The primary store is PostgreSQL with the ltree extension. The org_nodes table holds node_id UUID, employee_id UUID, parent_node_id UUID, path ltree, depth INT, version BIGINT, created_at, updated_at. The path column enables queries like "all nodes under VP of Engineering" as a single indexed range scan. A separate org_history table captures every write with old/new parent, editor ID, and timestamp for audit trails.

For search, an Elasticsearch index is kept in sync via the Kafka event stream. Documents include employee name, title, department, email, and manager chain as a denormalized string, supporting full-text and faceted search across the entire org without hitting PostgreSQL.

API Design

GET /api/v1/org/subtree?root={nodeId}&depth={n} — returns the subtree rooted at nodeId up to n levels deep, from Redis cache.

PUT /api/v1/org/nodes/{nodeId}/parent — reparents a node; body includes new_parent_id and expected_version for optimistic locking.

GET /api/v1/org/search?q={query}&scope={nodeId} — full-text search within a scope, proxied to Elasticsearch.

POST /api/v1/org/exports — enqueues an export job; returns job_id. Poll GET /api/v1/org/exports/{jobId} for status and download URL.

Scaling & Bottlenecks

The main bottleneck is mass reorgs — when a company restructures an entire division, thousands of nodes get reparented in minutes. Bulk write APIs with transactional batching mitigate single-row update overhead. The materialized path column must be recomputed for all descendants on reparent; this is offloaded to an async worker that processes subtree path updates out-of-band, with the chart temporarily showing a "pending" state.

For very large orgs (100k+ employees), chart rendering must be paginated. The UI requests one level at a time (lazy expansion), so no single API call fetches more than a few hundred nodes. Server-side pagination with cursor-based navigation keeps memory bounded. Redis memory usage is managed by only caching recently accessed subtrees with LRU eviction.

Key Trade-offs

Materialized path vs. adjacency list: Materialized path gives O(1) ancestor queries but requires path recomputation on reparent.
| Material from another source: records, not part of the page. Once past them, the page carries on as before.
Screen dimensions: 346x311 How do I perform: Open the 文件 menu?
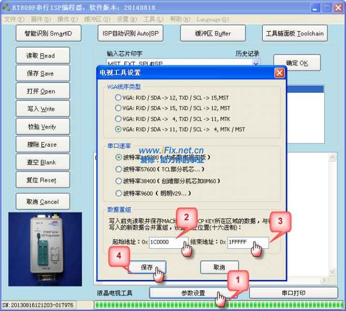pyautogui.click(x=13, y=19)
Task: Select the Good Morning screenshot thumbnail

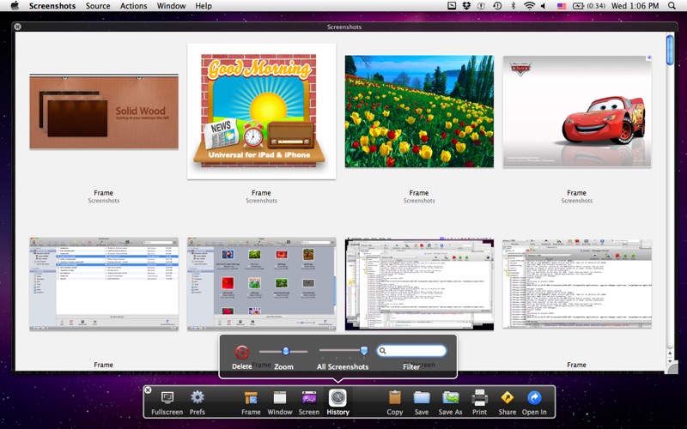Action: 261,112
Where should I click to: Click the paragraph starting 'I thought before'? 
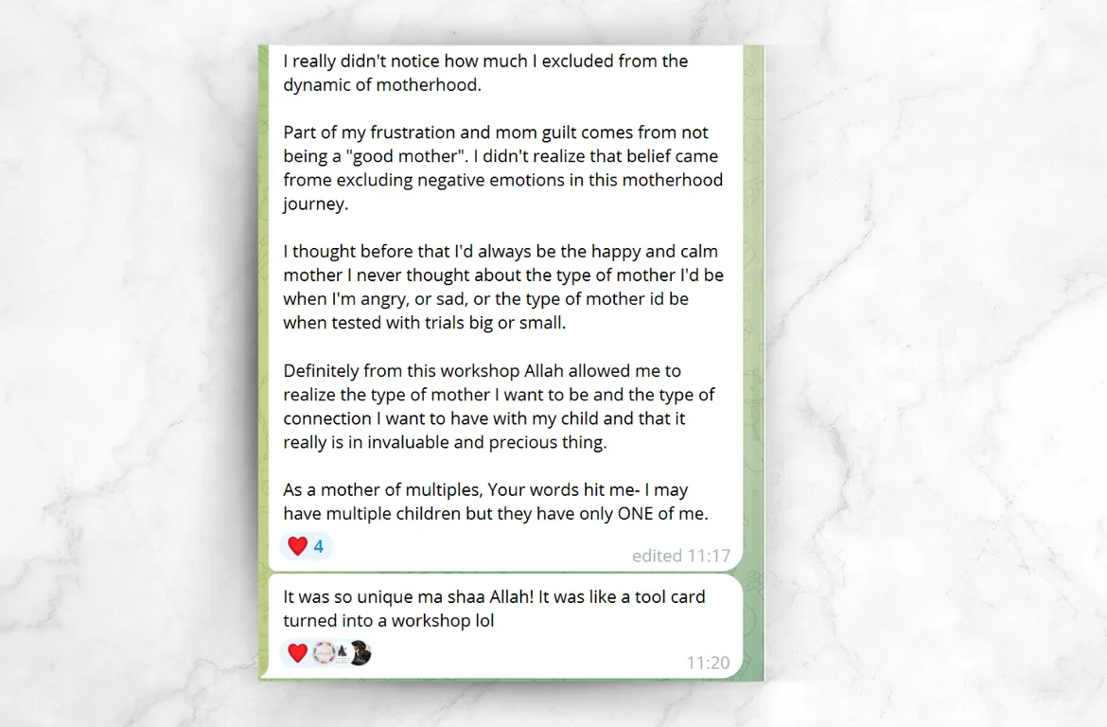503,287
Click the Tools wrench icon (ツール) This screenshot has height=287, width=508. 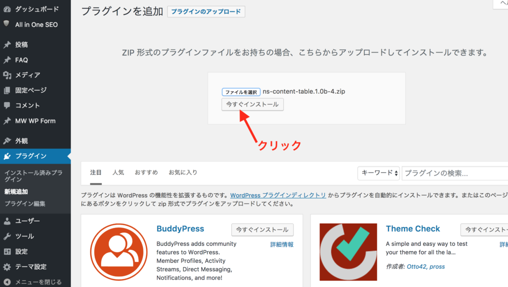click(x=7, y=236)
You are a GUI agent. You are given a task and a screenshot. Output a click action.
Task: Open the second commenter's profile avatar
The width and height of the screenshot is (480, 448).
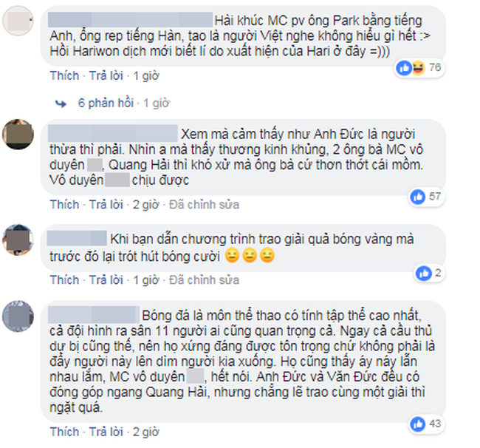tap(18, 135)
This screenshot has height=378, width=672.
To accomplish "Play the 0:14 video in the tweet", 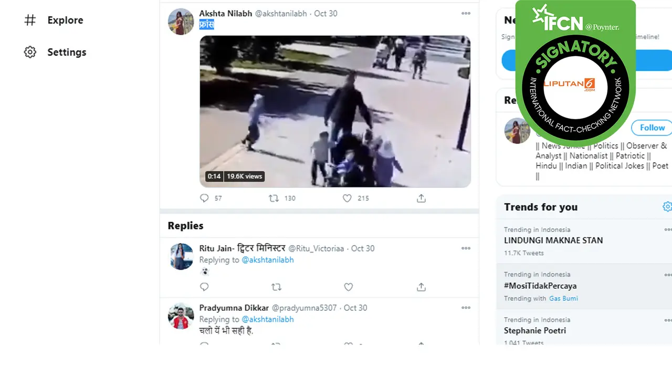I will 335,111.
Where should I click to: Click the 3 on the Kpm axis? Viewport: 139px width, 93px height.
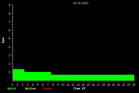point(10,55)
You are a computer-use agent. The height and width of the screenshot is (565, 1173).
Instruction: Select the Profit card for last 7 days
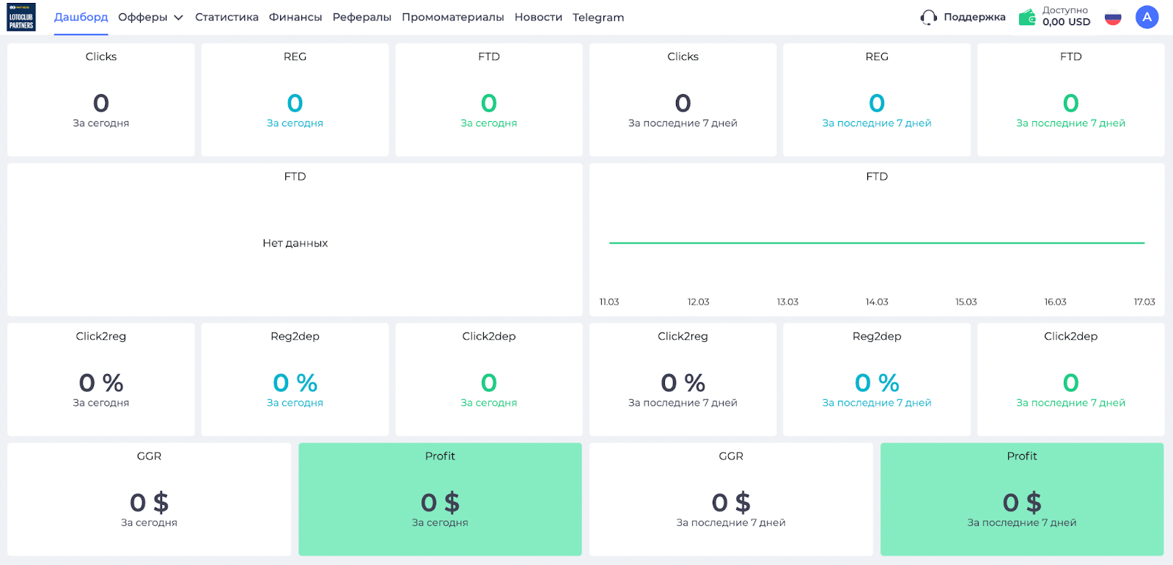click(1021, 499)
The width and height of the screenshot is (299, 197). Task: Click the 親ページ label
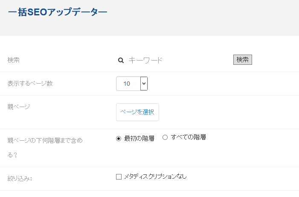coord(19,107)
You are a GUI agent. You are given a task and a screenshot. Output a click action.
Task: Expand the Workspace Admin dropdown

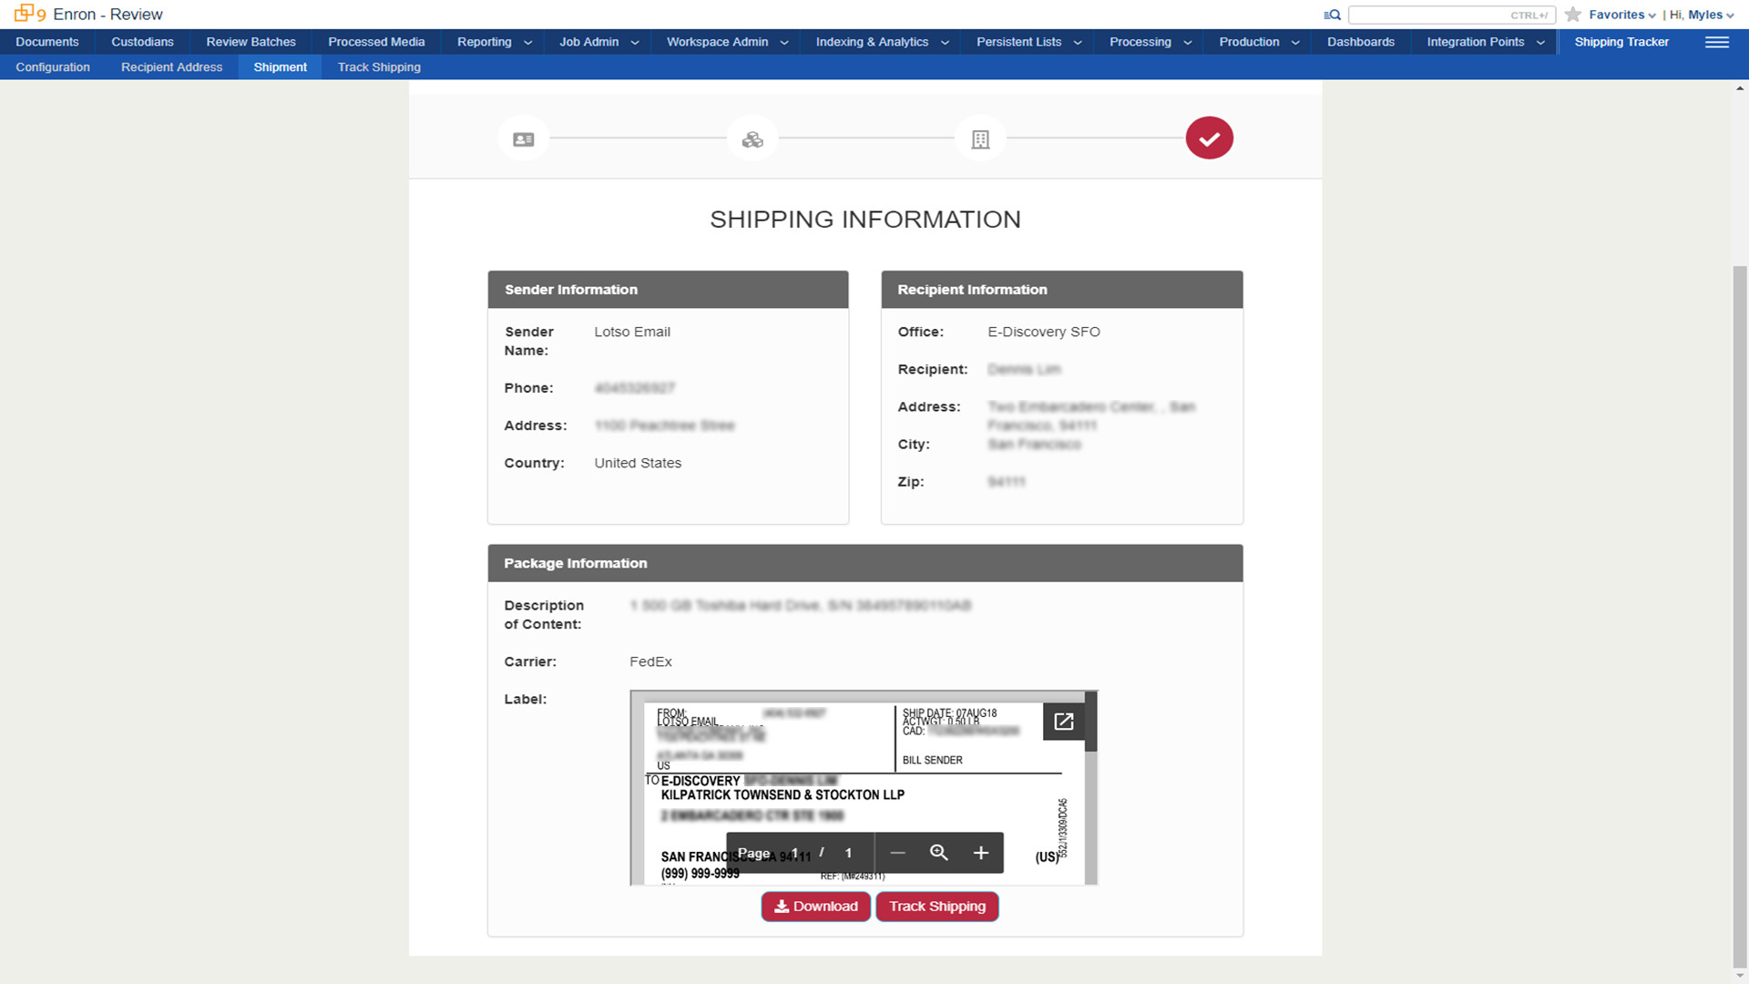click(727, 42)
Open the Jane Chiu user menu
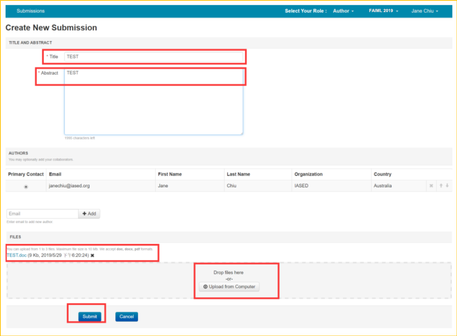457x336 pixels. [x=424, y=11]
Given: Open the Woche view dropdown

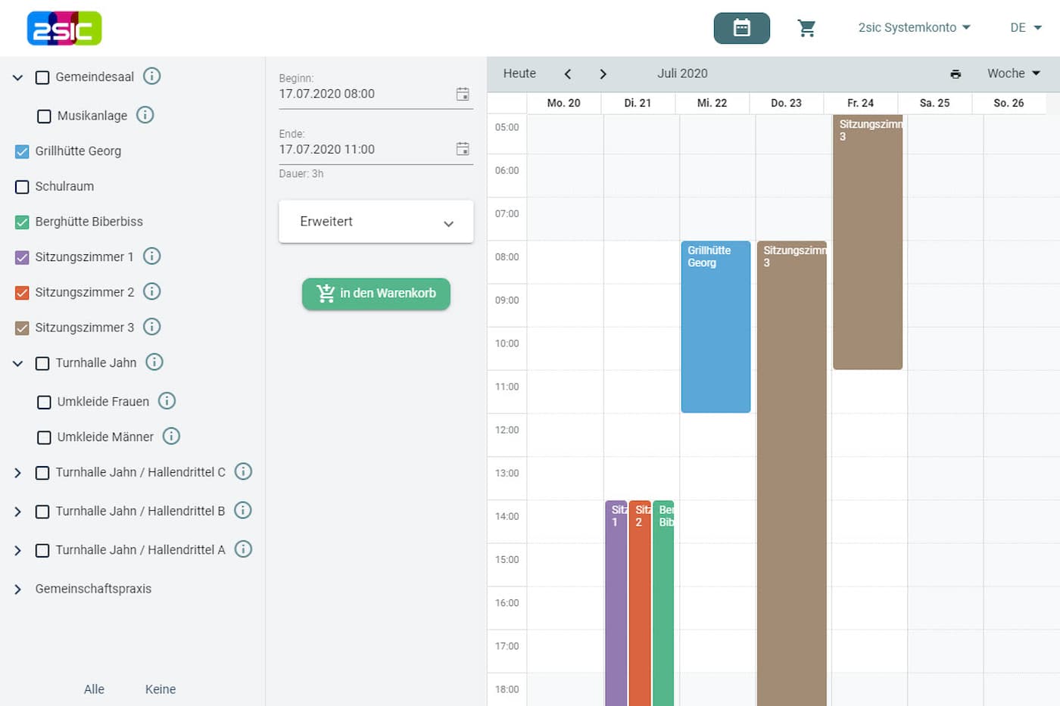Looking at the screenshot, I should click(1013, 73).

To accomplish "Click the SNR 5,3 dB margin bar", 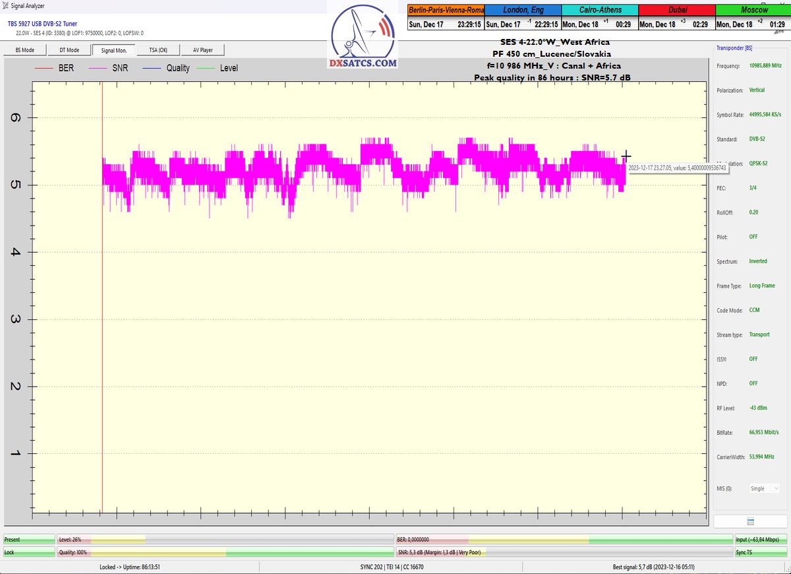I will 564,552.
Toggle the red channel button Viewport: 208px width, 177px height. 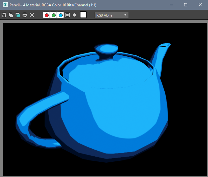click(46, 15)
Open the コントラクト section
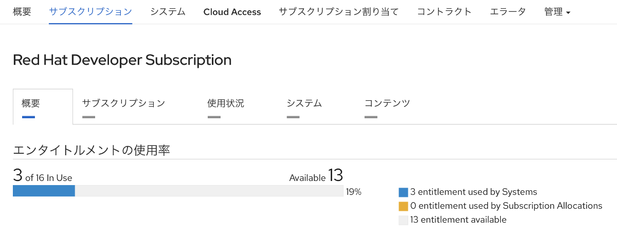Image resolution: width=617 pixels, height=236 pixels. (x=444, y=12)
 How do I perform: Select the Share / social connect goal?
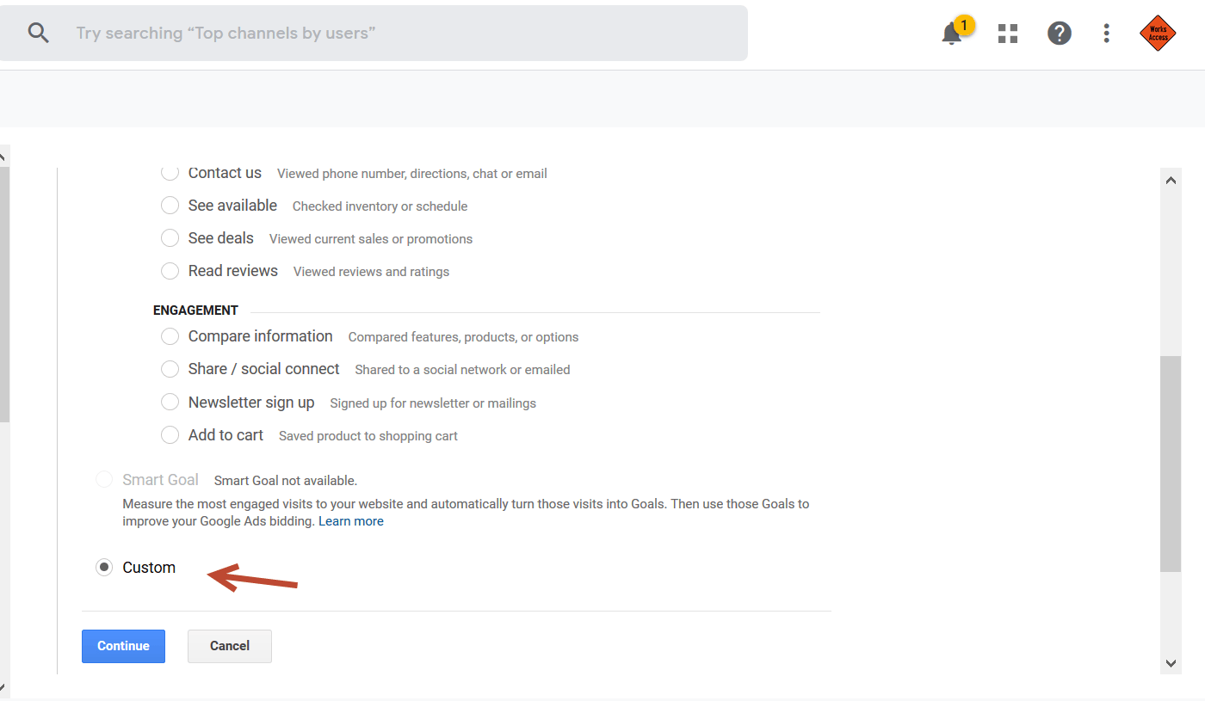click(x=170, y=368)
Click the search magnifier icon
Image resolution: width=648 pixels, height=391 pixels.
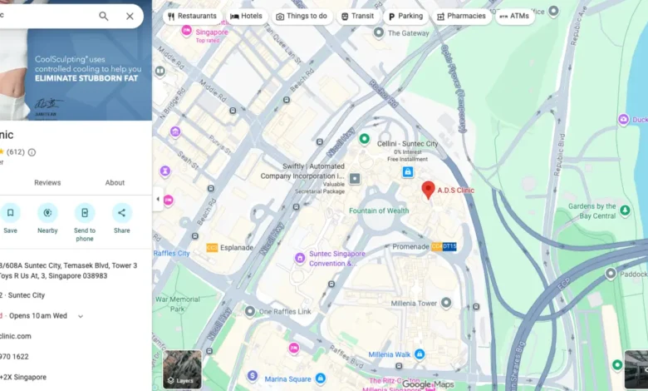[104, 16]
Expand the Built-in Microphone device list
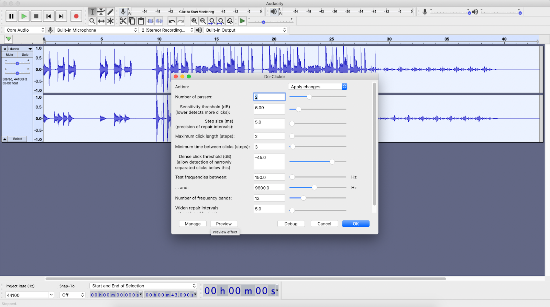550x307 pixels. [x=97, y=30]
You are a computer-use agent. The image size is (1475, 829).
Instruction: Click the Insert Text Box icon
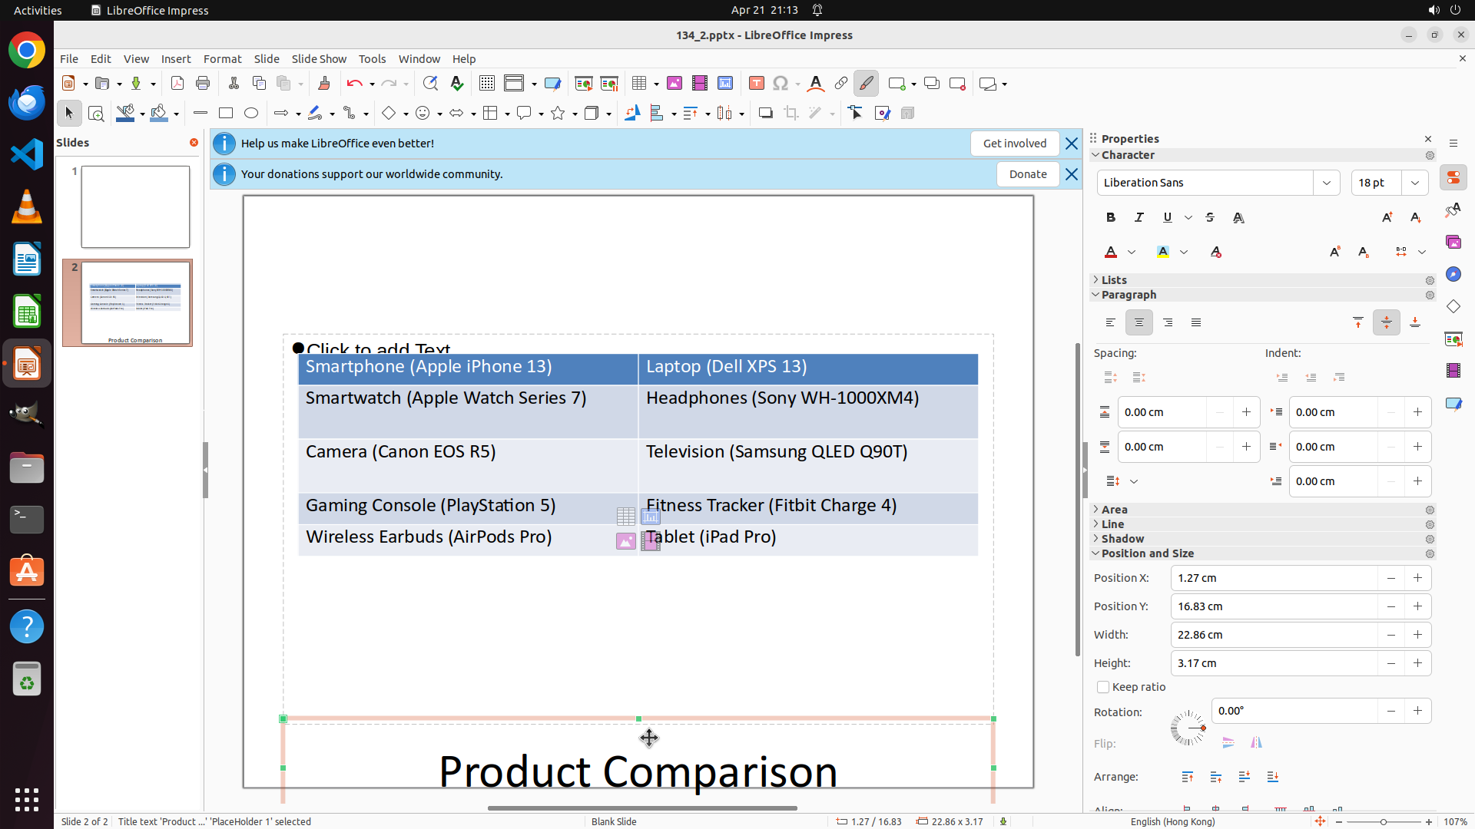[756, 84]
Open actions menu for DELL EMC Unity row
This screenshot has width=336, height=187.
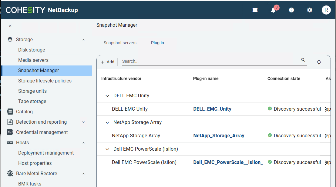[325, 109]
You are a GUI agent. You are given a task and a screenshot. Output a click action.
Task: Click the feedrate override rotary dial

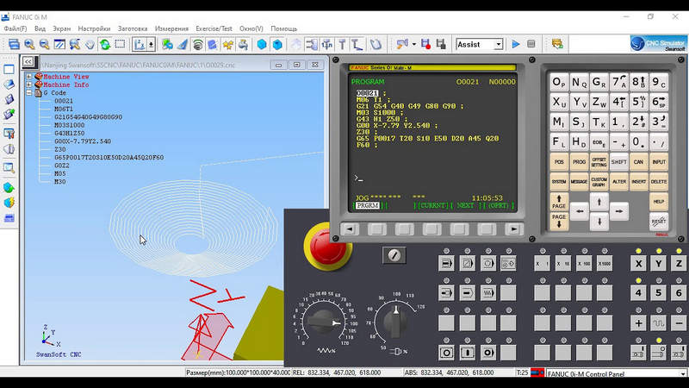(x=323, y=322)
Adjacency list is simpler to write but requires recursive CTEs for traversal.
Optimistic vs. pessimistic locking: Optimistic locking scales better for read-heavy org browsing but causes retry friction during bulk reorgs; a short-lived advisory lock per subtree root can reduce conflicts.
Sync vs. async cache invalidation: Synchronous invalidation on write keeps caches always fresh but adds write latency; async via Kafka is faster for writes but introduces a brief inconsistency window.
Full-tree export vs. lazy rendering: Generating a full PDF of a 100k-node org is expensive; scoping exports to subtrees with configurable depth limits prevents runaway resource usage.